Embora seja uma conceção quase generalizada de que o conto é um género literário em franco declínio por não ser vendável, por já não se mostrar atrativo ao gosto da maioria dos leitores, cada vez mais voltados para o romance ficcional ou histórico, com o passar dos anos e com a multiplicidade de edições de sucesso, torna-se inevitável reconhecer o vigor que este tem vindo a readquirir no mundo literário português. Arriscar-se-ia até a afirmação de que o género está viçoso e que tem vivenciado dias de alguma glória, considerando as obras de grande qualidade que continuam a chegar às livrarias nacionais. Relanceando esta temporada e circunscrevendo-nos somente ao universo literário micaelense, rememoremos o sucesso das antologias de contos Avenida Marginal e Calipso ou então a obra Nariz de Santo e Outros Momentos, da autoria de Tomaz Borba Vieira. Para além destes, e um ou outro que, inadvertidamente, teremos esquecido, torna-se inevitável destacarmos, também, a obra Casos Que Não Vêm Ao Acaso, da autoria de Mário Roberto, sendo a responsabilidade editorial da Artes e Letras.

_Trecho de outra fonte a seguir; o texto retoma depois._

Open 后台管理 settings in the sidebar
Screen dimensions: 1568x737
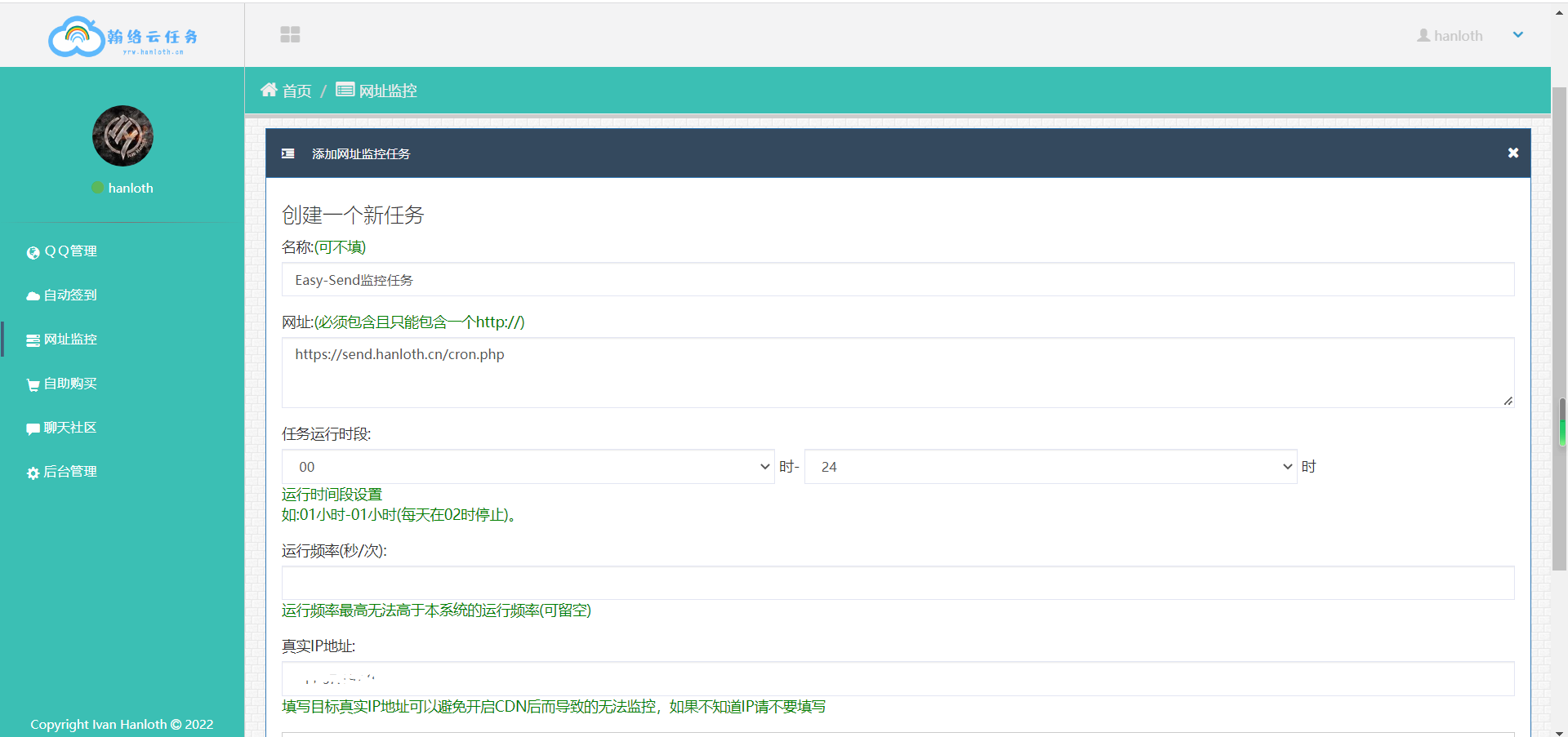70,472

Mário Roberto é um multifacetado (e não menos talentoso) artista micaelense, que aprecia “vagabundear pelas artes”. A sua reconhecida inquietude cultural e artística condu-lo da escrita à fotografia, da pintura à representação, do desenho ao cinema e a tantas outras áreas de interesse. No que se refere concretamente à escrita, e depois de algumas incursões pela poesia e texto dramático, depois de participações em volumes coletivos, apresenta-nos este Casos Que Não Vêm Ao Acaso, que se assume como o seu terceiro livro de contos, sucedendo a (A)casos da Alma e Luzsombra, ambos comercialmente esgotados. A apresentação da obra ocorreu recentemente na Igreja da Graça, em Ponta Delgada e ficou a cargo do próprio autor e da sua editora, Maria Helena Frias. Para além da apresentação do livro, dos contornos da sua conceção e dos objetivos que lhe serviram de base, houve também uma mostra de dois microfilmes, gravados durante o período de confinamento pandémico, baseados em dois dos contos presentes na obra. Digna de registo foi também a apresentação, ao piano, de uma obra de Tchaikovsky – Maio, por Amélia Vieira, jovem aluna do Conservatório Regional de Ponta Delgada, que tanto abrilhantou aquele momento.

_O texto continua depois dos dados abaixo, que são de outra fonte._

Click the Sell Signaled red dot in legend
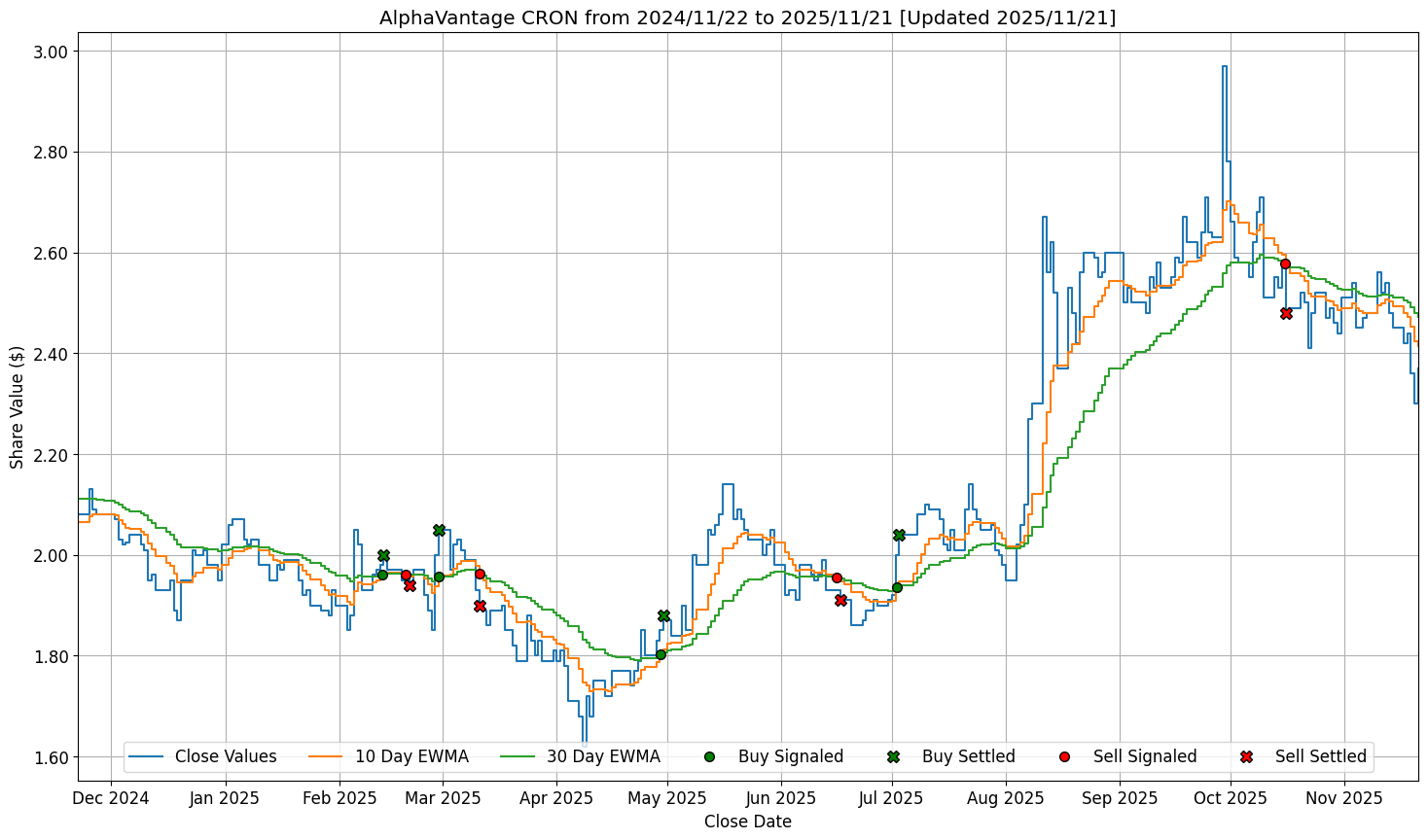Viewport: 1428px width, 840px height. (x=1064, y=756)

Servindo-se de uma multiplicidade de registos, Mário Roberto reúne nesta obra mais de três dezenas de textos, cujas temáticas são amplamente diversificadas, alargando-se da acérrima crítica social e política à desfaçatez do próprio vizinho do lado, da crítica aos usos e costumes até à incompetência de diversos agentes profissionais. Há também espaço para a amizade e para o amor, há lugar para a sedução, para a mendicidade, para o direito dos animais, no fundo, o que vamos deslindando a cada texto são os principais focos de interesse do próprio autor. Uma amplitude temática assinalável que vem atestar, de certa forma, a irreverência do escritor. Curiosamente, há entre quase todos os contos um chão urbano que os perpassa e agrega: é, no fundo, retratada a vida citadina que tanto parece influenciar o modo de pensar e de agir do autor. Aliás, serão as suas vivências quotidianas e citadinas a centelha que o motiva para a escrita: não nos custa crer que grande parte dos textos presentes nesta obra terão como génese o movimento que, a cada dia, se experimenta na Rua Pedro Homem, local de eleição e de trabalho do autor.
Valendo-se de uma linguagem clara e uma escrita escorreita, Mário Roberto varia o tom de narração a cada texto volvido, apresentando-se ora mordaz, satírico, excessivo, ora melancólico, contemplativo ou surreal. Numa ótica muito própria, certamente turvada pelo gosto individual, parece-nos que a exploração do absurdo se encontra muito bem desenvolvida em alguns destes textos, dos quais se destacam “De Como Eça de Queirós Se Encontrou Com Andy Warhol”, ou “A Cracker”. Embora possamos encontrar as raízes deste movimento no século XIX, conquanto seja um campo explorado também por Luís Rego, outro virtuoso escritor açoriano, nesses textos, Mário Roberto transporta-nos por uma espécie de nonsense à inglesa, salpicado por um humor inteligente e mordaz, o que confere um enorme regozijo, ao mesmo tempo que empresta novidade à leitura.
Este é um conjunto de contos deveras interessante, de leitura bastante agradável, alegre, viva, e que facilmente nos arranca um sorriso. Todavia, não deixa de se assumir também como palco de uma voz irreverente, avisada e cáustica, bem à imagem de Mário Roberto, o artista da cidade!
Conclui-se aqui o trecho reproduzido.